Strache: Panikverkauf der BAWAG ist neuerliche Kapitalvernichtung

Blitzabstoßung ändert nichts an Verantwortlichkeiten - Rote und schwarze Großkapitalisten wetzen schon ihre Messer

Wien (OTS) - In allen politischen Bereichen, auch bei denen, die sich ums Geld drehen, gibt es laut FPÖ-Bundesparteiobmann HC Strache keinen Unterschied mehr zwischen SPÖ und ÖVP. Deshalb ist es für Strache auch kein Zufall, daß die ersten, die dem BAWAG-Verkauf begeistert Applaus spenden, aus dem neoliberalen Eck kämen und genau diejenigen seien, die ohnehin alles verkaufen würden, was nicht niet-und nagelfest sei.
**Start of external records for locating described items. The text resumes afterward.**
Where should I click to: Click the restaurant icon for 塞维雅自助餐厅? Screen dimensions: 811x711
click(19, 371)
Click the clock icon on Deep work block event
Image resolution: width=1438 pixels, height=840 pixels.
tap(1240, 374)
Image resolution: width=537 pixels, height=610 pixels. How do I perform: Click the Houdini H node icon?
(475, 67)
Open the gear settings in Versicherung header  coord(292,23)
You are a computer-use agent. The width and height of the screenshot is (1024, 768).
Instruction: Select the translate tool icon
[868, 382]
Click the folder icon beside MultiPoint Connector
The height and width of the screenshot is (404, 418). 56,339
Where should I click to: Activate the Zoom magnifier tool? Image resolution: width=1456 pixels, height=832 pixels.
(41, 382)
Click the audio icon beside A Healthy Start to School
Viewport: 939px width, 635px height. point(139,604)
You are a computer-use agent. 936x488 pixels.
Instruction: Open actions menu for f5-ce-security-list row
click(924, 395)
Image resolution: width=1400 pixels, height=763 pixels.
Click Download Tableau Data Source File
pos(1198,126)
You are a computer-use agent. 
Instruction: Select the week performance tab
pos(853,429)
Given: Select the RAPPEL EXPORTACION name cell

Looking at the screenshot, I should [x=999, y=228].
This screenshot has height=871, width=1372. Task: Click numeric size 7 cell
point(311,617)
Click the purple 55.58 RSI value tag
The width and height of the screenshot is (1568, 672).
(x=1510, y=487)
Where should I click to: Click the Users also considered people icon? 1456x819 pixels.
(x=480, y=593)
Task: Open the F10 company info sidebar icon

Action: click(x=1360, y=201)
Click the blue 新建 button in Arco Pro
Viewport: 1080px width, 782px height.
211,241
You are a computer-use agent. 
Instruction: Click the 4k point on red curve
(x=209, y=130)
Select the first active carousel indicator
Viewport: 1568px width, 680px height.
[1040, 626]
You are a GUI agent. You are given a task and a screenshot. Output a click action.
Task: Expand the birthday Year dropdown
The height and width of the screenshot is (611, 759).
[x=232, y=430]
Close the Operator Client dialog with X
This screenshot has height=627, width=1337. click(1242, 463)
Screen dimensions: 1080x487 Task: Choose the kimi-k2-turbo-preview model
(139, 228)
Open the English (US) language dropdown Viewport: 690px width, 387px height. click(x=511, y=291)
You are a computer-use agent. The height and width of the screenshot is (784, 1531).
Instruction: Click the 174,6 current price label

Diese Panikreaktion des ÖGB sei der nächste Verrat der Gewerkschaft an ihren Mitgliedern, meinte Strache. Der Zeitpunkt des Verkaufs sei völlig falsch, jetzt wo das Image der Bank erheblich ramponiert und zu erwarten sei, daß jede Woche weitere rote Malversationen ans Licht kämen. "Aber vielleicht glauben ja die ‚Finanzexperten’ des ÖGB, daß so etwas wertsteigernd wirkt. In Wahrheit riecht das Ganze nach der Fortsetzung genau jenes Pfuschs, der schon jetzt zur Beinahe-Katastrophe geführt hat", sagte Strache.

"Der Versuch der Blitzabstoßung ändert außerdem nichts an den Verantwortlichkeiten des roten Netzwerks mit schwarzer Beteiligung, die sich bis heute angesammelt haben", betonte der FPÖ-Obmann. Man könne davon ausgehen, daß bis jetzt nur die Spitze eines gigantischen Eisbergs an die Öffentlichkeit gekommen sei.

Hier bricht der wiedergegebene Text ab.